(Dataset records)
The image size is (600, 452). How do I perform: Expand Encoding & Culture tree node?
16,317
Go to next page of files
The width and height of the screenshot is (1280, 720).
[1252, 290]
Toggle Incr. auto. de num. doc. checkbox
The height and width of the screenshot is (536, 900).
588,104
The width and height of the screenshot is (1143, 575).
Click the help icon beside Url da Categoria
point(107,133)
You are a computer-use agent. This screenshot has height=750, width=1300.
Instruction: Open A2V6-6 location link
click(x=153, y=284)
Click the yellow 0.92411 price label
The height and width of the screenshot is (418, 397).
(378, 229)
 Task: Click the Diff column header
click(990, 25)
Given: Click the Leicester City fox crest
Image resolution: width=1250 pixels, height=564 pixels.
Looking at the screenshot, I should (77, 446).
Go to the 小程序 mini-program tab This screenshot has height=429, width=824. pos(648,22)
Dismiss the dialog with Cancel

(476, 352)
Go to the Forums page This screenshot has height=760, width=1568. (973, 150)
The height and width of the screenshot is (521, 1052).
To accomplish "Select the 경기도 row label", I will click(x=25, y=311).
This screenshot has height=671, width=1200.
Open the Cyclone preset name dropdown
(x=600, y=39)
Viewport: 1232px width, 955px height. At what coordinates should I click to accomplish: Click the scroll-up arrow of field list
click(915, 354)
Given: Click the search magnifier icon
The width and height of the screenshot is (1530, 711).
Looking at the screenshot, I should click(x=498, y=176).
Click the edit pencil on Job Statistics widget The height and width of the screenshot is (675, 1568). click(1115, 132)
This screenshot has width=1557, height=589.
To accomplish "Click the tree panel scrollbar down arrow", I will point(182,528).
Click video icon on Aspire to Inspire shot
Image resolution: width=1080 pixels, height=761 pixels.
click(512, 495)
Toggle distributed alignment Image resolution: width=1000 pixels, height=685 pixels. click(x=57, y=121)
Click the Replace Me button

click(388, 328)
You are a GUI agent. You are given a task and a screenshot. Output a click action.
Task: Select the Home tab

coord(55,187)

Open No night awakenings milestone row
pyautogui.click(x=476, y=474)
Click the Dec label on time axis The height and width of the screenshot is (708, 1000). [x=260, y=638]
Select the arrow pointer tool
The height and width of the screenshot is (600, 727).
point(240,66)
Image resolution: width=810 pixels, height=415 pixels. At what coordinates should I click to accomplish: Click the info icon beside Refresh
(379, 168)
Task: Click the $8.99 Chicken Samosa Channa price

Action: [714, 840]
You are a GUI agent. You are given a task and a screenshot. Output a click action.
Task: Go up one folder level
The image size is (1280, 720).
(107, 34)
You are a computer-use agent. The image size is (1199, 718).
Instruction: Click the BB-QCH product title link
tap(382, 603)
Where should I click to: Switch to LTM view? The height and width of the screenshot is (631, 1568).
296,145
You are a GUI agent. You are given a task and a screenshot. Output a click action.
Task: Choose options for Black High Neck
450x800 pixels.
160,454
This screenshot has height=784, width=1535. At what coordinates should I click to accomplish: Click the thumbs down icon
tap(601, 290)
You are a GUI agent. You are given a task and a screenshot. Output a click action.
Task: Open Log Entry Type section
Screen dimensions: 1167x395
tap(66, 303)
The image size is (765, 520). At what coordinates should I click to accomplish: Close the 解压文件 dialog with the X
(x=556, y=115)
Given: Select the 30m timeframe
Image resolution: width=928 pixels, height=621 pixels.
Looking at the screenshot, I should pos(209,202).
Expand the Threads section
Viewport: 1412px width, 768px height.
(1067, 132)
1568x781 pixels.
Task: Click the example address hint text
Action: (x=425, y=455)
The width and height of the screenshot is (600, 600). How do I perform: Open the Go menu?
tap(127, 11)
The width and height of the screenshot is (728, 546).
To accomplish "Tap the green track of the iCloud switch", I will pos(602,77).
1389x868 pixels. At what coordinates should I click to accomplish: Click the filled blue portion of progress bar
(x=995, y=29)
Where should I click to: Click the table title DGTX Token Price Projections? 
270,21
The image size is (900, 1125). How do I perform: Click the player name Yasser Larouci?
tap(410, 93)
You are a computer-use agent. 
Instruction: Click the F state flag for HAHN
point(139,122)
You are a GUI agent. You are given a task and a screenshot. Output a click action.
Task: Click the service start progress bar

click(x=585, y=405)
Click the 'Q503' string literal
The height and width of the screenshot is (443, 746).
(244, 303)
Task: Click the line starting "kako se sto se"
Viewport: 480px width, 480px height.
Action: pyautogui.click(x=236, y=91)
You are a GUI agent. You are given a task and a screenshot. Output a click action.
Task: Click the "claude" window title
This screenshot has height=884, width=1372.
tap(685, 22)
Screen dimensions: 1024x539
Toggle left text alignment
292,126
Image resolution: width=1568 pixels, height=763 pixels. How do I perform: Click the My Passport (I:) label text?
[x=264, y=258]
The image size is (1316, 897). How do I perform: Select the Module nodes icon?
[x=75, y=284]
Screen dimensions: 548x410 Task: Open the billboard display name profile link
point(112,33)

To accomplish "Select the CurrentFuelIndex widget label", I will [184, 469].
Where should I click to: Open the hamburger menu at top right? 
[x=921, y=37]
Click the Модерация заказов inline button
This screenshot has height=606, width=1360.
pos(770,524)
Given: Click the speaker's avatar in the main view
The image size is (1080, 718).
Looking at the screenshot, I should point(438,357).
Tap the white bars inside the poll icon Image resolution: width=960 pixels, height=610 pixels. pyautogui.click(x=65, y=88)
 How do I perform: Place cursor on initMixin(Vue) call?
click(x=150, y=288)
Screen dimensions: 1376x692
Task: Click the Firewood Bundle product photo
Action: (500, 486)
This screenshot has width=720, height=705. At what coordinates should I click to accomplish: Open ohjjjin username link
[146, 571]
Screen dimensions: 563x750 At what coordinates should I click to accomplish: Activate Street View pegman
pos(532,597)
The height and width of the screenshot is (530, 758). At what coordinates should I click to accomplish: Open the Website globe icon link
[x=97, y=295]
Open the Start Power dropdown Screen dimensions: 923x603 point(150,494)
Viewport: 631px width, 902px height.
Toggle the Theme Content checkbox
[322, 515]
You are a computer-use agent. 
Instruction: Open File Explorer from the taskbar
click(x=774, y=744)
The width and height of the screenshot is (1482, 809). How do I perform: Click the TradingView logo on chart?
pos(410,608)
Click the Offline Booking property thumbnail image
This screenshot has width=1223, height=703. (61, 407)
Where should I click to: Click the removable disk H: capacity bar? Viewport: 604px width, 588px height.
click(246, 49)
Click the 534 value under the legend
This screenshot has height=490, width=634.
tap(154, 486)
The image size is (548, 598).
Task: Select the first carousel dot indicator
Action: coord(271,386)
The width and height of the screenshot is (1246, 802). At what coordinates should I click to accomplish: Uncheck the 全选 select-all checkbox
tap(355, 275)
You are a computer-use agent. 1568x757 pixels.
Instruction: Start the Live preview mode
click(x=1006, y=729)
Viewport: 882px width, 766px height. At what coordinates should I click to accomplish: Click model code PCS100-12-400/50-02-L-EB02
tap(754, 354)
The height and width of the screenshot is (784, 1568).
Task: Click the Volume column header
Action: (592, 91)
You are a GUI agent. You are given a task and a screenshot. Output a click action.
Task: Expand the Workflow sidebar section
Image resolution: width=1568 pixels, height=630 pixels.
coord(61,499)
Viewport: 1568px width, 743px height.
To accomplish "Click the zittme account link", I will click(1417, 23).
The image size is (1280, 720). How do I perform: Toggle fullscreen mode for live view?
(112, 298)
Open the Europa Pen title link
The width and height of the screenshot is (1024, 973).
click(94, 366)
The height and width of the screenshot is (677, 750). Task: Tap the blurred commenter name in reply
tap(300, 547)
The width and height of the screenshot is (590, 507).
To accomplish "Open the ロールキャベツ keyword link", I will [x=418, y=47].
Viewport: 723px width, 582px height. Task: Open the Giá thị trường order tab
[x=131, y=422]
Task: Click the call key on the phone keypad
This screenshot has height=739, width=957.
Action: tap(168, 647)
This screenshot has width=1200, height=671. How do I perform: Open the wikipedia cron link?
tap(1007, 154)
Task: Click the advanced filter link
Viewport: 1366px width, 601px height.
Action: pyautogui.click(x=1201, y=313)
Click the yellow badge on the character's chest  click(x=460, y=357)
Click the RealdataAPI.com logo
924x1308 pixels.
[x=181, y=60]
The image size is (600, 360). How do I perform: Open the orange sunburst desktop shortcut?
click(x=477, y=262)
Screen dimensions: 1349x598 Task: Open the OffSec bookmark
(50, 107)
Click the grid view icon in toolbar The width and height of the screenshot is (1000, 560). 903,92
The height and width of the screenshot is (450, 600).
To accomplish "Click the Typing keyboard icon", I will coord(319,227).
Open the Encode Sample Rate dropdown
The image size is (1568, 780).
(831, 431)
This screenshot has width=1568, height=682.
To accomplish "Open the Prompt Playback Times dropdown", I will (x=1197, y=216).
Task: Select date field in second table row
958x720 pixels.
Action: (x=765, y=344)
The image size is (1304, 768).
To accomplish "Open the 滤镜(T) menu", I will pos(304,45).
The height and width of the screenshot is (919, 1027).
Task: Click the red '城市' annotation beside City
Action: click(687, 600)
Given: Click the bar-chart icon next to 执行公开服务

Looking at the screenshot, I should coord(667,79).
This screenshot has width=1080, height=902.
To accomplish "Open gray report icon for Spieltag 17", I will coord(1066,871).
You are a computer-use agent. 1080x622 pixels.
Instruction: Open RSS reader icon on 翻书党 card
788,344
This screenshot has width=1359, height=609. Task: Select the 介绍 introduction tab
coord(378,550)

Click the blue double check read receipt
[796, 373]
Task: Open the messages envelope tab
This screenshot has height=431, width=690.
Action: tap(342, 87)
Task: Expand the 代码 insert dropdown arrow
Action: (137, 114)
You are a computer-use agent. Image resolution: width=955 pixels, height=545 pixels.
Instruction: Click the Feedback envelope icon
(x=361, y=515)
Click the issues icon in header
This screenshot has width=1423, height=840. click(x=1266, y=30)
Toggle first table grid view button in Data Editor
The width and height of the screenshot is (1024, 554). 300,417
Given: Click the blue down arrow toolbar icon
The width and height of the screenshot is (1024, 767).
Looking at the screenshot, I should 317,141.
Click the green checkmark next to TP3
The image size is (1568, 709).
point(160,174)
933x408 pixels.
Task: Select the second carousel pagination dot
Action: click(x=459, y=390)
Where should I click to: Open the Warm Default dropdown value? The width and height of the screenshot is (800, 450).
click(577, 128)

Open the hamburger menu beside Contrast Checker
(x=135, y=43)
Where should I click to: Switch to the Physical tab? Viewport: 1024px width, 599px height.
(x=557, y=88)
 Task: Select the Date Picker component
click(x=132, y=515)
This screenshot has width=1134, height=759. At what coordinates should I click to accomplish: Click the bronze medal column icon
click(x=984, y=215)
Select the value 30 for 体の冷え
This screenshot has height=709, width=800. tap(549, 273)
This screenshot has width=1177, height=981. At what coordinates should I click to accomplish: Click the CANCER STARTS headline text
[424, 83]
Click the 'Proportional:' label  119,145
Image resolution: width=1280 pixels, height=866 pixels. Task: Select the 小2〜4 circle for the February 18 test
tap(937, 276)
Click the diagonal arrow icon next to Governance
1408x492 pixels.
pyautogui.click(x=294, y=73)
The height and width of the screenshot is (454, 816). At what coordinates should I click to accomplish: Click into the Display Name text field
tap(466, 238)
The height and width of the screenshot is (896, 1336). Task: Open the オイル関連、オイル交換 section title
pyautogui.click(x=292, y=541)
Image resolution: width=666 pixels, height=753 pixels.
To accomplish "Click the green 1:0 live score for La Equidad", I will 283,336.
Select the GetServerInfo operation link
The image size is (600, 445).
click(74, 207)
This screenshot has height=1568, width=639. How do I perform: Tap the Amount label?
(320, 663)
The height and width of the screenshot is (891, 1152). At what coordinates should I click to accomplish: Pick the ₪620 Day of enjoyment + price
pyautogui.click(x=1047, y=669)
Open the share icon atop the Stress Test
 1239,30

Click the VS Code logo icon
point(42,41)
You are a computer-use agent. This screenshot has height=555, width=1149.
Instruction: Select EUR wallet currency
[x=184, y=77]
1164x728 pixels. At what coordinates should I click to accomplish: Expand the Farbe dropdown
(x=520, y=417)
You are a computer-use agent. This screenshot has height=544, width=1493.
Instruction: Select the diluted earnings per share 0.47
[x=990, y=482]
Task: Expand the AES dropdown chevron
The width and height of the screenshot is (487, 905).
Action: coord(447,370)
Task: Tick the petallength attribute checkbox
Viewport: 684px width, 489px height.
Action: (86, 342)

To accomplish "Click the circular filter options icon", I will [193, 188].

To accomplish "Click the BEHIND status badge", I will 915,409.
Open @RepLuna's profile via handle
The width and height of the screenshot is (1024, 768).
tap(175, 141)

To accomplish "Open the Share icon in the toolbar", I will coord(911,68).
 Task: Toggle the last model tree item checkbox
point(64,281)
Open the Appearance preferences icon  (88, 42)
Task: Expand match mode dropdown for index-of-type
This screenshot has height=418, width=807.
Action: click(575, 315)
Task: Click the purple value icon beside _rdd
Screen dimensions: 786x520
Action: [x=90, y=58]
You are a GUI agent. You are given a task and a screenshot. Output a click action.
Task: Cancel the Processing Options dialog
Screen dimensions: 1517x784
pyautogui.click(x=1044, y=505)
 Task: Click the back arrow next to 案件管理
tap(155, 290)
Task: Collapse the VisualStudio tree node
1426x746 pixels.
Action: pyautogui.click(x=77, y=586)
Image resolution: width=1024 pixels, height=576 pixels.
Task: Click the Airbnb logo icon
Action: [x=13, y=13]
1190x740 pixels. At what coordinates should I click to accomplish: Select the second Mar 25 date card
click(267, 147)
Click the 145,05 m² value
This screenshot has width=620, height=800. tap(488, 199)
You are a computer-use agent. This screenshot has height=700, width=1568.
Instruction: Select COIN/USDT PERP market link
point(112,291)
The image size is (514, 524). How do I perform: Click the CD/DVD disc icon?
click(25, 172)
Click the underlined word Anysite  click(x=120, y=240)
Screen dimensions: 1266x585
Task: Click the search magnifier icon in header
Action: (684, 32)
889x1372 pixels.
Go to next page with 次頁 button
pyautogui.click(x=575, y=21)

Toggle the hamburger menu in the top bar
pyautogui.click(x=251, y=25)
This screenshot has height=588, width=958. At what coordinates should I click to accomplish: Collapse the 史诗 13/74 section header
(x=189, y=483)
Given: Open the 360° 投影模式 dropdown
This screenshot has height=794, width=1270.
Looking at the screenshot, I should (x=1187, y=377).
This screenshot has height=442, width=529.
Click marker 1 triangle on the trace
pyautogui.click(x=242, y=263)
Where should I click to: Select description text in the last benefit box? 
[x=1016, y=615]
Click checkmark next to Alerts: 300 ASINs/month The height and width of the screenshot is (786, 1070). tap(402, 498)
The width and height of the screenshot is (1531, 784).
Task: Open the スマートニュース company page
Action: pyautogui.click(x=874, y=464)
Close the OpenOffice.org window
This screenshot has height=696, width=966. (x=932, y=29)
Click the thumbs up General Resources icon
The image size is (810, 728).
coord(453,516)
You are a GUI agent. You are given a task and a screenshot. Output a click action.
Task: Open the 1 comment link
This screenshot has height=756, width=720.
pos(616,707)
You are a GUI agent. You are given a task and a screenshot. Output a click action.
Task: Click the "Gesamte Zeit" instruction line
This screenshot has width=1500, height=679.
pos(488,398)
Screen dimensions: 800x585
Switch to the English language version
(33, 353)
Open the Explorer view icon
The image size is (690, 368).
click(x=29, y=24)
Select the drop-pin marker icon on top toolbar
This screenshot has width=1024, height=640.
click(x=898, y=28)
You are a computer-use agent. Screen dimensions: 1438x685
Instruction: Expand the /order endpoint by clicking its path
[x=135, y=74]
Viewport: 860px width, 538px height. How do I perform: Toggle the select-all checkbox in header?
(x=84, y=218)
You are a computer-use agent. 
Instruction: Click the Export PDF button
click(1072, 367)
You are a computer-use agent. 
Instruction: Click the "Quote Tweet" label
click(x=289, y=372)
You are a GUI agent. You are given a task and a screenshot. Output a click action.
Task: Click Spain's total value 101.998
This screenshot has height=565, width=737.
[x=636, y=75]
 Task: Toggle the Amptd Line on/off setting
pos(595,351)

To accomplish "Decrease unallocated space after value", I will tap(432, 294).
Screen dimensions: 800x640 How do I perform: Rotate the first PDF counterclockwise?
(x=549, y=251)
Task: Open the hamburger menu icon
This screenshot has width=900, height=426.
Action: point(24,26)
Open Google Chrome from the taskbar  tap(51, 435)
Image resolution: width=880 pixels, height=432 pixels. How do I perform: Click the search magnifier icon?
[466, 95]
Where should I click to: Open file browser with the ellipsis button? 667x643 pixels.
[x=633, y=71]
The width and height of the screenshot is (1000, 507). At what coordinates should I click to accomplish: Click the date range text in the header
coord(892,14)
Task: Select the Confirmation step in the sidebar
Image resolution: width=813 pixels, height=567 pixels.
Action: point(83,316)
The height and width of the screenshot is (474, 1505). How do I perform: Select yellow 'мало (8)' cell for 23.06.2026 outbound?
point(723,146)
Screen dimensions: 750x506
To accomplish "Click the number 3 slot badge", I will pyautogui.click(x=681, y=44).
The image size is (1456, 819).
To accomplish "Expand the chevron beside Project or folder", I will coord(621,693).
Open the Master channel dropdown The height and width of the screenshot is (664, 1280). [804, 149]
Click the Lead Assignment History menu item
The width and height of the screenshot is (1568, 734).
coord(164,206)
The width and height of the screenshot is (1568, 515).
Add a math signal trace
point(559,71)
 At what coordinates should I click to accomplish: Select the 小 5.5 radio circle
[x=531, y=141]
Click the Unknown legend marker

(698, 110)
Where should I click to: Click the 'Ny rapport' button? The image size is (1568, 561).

> Exercise description
Scan the entries and show every line in which the word "widget" is found.

> Finished exercise
Click the edit pencil on Job Statistics widget The height and width of the screenshot is (675, 1568). click(1115, 132)
To accomplish "Select the CurrentFuelIndex widget label", I will [184, 469].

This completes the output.